*SOURCE RECORDS*:
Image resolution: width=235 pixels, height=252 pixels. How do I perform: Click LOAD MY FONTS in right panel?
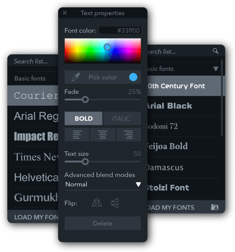[x=170, y=207]
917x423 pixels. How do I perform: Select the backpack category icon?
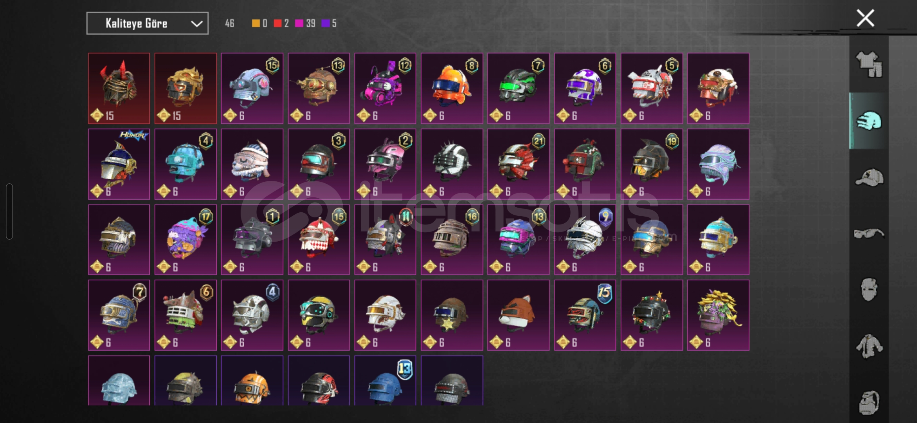(x=869, y=402)
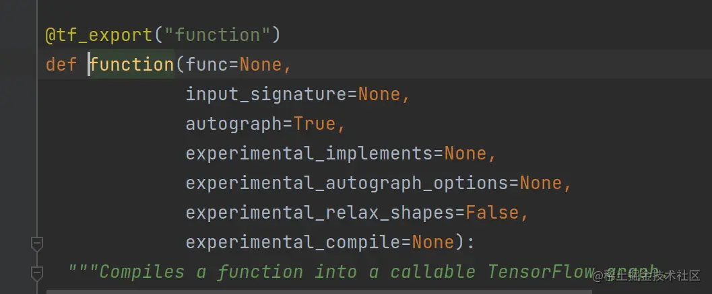Click the "function" string literal

[x=217, y=36]
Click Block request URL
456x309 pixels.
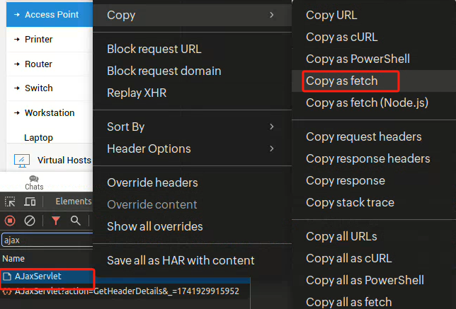click(154, 49)
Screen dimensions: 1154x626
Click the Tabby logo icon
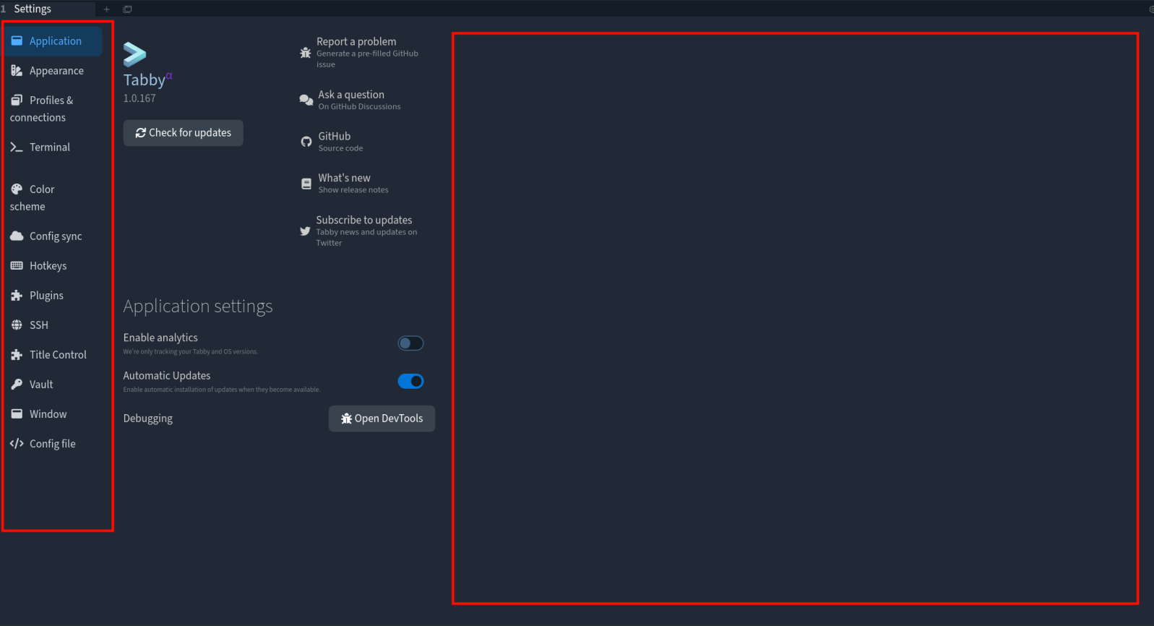click(x=134, y=54)
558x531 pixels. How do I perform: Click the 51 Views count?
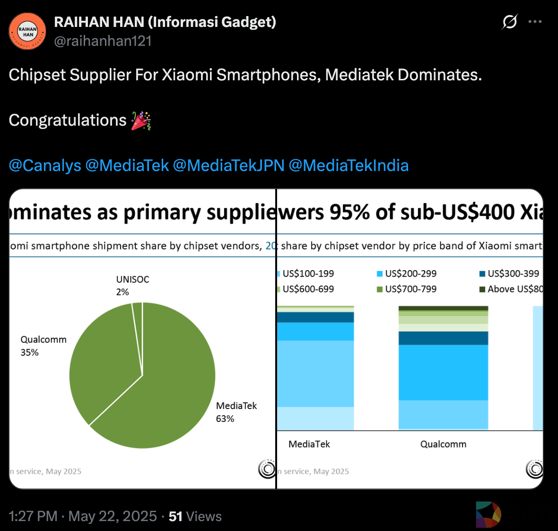(195, 516)
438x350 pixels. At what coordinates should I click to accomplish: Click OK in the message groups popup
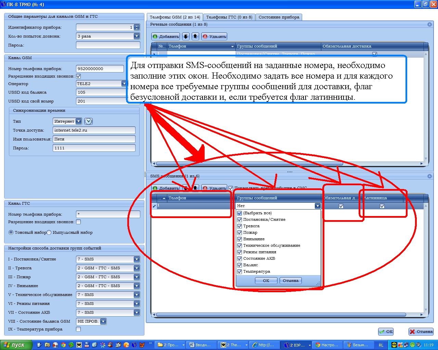[x=266, y=281]
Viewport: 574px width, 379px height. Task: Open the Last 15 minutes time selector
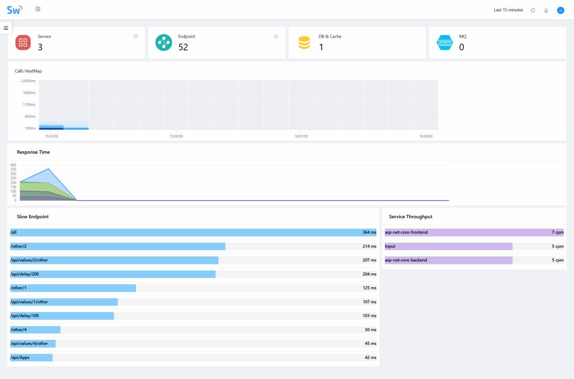click(x=508, y=10)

*PROBLEM DETAILS*:
Start at the first line and set down all of the data exactly, passing over the pictures.

*ANSWER TO THIS EXERCISE*:
Image resolution: width=235 pixels, height=252 pixels. How do I perform: Click LOAD MY FONTS in right panel?
[x=170, y=207]
917x423 pixels. How do I perform: Select the backpack category icon?
(x=869, y=402)
Click the "function" string literal

[x=217, y=36]
Click Block request URL
456x309 pixels.
click(154, 49)
Screen dimensions: 1154x626
Click the Tabby logo icon
click(x=134, y=54)
558x531 pixels. How do I perform: Click the 51 Views count?
(195, 516)
438x350 pixels. At what coordinates should I click to accomplish: Click OK in the message groups popup
[x=266, y=281]
Viewport: 574px width, 379px height. Task: Open the Last 15 minutes time selector
click(x=508, y=10)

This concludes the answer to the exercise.